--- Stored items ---

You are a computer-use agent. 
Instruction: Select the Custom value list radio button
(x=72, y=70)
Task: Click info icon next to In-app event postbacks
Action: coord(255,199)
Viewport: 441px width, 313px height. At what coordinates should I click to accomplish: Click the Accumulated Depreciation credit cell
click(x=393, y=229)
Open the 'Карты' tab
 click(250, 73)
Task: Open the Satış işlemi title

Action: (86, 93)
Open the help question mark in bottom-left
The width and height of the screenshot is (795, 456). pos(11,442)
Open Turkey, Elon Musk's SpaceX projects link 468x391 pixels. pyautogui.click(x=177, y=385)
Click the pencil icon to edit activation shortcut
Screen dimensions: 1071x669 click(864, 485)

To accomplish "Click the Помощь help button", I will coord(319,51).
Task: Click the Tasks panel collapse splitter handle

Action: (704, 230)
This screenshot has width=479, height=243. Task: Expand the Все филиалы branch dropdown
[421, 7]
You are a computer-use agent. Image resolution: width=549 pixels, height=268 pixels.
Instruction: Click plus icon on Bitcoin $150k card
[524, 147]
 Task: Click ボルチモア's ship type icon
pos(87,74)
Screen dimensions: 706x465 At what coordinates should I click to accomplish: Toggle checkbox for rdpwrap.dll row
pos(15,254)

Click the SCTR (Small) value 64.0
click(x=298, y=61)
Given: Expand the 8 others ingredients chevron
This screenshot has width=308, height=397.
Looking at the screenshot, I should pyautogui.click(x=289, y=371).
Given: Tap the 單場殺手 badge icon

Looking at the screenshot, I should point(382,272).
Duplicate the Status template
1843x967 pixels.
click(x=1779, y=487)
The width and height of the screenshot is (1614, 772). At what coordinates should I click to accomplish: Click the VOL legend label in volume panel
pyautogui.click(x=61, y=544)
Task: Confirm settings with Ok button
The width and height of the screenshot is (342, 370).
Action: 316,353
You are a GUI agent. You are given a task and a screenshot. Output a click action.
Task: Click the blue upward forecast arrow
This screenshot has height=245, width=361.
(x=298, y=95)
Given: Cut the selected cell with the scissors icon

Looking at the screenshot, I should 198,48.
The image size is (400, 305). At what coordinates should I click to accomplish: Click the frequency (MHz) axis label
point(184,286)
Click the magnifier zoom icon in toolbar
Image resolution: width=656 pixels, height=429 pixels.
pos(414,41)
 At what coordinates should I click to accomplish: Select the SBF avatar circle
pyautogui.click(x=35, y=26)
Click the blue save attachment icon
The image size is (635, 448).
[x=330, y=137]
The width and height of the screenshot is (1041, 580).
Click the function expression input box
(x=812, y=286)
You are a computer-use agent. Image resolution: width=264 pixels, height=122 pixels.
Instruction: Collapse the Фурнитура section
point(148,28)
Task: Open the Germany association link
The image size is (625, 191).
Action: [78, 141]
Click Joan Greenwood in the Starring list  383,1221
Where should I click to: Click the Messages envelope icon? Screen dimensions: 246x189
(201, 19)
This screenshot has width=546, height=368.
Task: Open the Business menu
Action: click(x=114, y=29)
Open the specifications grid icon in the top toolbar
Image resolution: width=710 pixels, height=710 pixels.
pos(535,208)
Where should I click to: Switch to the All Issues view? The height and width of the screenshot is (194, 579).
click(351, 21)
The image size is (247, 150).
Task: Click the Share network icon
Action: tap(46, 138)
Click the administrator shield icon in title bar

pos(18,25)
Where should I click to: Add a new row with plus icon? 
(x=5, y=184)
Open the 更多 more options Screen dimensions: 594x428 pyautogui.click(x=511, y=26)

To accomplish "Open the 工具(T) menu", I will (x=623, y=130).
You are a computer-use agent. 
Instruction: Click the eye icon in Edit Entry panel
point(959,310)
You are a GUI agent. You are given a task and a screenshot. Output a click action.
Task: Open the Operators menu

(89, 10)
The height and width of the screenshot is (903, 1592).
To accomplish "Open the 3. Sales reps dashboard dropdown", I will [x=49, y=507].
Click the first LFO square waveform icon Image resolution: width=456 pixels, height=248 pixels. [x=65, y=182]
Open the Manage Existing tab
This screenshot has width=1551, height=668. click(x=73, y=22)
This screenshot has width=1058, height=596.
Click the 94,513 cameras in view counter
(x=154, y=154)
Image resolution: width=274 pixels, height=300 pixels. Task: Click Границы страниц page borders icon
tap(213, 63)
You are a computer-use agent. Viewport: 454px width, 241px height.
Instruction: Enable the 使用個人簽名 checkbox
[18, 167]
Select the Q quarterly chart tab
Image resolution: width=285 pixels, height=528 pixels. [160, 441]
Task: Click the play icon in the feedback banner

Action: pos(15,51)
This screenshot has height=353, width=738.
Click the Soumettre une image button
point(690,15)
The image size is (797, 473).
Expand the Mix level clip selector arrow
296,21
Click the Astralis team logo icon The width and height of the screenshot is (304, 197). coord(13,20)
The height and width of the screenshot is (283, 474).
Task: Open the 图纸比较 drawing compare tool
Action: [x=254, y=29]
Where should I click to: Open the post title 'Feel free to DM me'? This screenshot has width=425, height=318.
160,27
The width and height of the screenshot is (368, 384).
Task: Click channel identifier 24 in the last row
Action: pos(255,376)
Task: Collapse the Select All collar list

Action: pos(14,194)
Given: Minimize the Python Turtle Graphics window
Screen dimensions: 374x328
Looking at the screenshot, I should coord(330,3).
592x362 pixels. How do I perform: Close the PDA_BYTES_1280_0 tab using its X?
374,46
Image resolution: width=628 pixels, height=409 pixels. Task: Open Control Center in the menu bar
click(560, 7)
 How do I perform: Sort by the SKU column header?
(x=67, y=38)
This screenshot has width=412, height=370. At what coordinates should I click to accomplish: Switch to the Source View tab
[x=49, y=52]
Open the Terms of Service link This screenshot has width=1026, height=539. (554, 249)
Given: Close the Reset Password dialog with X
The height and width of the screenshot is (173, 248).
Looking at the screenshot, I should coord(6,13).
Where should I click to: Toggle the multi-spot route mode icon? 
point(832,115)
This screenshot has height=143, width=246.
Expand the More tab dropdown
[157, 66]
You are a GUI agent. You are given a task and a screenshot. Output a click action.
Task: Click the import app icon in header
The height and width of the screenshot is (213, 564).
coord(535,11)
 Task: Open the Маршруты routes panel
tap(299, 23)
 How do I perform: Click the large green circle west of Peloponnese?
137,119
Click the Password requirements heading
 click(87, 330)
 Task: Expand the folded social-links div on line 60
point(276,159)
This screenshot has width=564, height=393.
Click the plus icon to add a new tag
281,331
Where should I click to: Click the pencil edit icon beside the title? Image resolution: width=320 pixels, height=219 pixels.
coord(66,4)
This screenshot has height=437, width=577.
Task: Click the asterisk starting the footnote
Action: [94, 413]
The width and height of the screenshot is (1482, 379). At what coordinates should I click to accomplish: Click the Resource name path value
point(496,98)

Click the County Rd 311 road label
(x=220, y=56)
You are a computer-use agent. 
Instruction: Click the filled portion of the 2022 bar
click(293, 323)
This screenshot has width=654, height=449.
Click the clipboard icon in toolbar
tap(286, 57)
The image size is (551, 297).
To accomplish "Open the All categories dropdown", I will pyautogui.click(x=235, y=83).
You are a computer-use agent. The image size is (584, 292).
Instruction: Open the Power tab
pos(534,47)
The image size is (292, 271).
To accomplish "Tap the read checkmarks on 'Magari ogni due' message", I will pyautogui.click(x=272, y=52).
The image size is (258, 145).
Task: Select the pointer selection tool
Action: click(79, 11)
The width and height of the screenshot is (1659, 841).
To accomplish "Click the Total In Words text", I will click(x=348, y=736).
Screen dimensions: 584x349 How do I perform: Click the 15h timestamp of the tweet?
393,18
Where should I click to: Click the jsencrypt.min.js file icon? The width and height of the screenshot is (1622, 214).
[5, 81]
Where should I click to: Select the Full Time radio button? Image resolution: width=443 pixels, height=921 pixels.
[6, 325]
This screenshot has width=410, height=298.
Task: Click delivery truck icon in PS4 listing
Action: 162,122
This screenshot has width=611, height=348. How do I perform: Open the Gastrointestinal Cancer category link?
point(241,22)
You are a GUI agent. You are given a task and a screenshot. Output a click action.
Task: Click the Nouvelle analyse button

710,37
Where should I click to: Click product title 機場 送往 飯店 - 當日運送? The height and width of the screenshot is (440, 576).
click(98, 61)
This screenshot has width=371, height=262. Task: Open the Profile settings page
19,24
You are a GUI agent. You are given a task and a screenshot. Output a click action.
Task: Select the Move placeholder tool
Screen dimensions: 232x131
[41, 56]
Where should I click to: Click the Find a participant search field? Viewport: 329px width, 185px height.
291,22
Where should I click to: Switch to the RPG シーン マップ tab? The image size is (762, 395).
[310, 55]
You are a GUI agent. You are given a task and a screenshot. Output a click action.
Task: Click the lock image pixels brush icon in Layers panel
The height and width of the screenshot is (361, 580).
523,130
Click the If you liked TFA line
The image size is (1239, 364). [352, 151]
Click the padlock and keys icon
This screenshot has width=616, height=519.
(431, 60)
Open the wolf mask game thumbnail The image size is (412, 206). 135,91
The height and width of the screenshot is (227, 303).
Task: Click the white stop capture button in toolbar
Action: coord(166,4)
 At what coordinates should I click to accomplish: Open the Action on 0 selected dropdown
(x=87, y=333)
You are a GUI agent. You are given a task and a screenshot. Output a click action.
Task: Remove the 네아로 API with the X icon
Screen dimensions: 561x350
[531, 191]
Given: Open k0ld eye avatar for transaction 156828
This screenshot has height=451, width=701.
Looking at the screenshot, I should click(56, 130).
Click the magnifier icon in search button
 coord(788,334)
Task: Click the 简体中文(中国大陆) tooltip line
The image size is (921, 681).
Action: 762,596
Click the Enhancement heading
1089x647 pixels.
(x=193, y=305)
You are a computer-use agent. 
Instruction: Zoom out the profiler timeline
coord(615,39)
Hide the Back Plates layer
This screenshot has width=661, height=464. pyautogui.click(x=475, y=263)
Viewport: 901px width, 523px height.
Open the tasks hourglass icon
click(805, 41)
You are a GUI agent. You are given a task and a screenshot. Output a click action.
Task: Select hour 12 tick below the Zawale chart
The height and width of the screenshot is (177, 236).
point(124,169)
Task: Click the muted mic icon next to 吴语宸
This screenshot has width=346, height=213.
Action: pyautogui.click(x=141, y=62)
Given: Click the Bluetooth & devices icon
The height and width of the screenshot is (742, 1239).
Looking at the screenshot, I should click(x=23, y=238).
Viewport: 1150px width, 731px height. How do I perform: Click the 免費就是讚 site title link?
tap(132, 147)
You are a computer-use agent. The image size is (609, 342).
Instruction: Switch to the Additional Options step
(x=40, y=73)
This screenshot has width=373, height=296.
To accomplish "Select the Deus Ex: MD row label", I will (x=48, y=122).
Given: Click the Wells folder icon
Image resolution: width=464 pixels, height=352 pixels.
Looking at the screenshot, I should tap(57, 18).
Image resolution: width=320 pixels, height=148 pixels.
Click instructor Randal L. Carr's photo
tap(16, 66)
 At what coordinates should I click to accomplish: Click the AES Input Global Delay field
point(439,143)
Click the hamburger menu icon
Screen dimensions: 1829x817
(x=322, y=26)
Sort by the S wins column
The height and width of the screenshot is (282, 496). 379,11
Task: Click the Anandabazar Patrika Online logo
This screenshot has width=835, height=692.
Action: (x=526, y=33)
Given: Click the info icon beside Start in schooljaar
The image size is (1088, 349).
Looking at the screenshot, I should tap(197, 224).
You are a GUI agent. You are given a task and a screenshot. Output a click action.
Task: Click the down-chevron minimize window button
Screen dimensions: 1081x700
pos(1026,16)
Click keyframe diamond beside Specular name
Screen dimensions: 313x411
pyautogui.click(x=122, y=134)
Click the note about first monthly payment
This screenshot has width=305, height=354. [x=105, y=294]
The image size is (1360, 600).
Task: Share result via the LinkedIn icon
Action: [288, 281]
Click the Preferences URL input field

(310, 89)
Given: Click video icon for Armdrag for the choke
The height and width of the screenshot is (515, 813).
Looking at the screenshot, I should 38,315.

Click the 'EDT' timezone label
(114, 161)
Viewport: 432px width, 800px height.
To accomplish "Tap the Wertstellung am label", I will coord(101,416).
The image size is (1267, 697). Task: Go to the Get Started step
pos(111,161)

--- TASK OBJECTIVE ---
Line count for the string "chevron": tally the lines of the records above that contain it and give only the result.

--- EXERCISE RESPONSE ---
2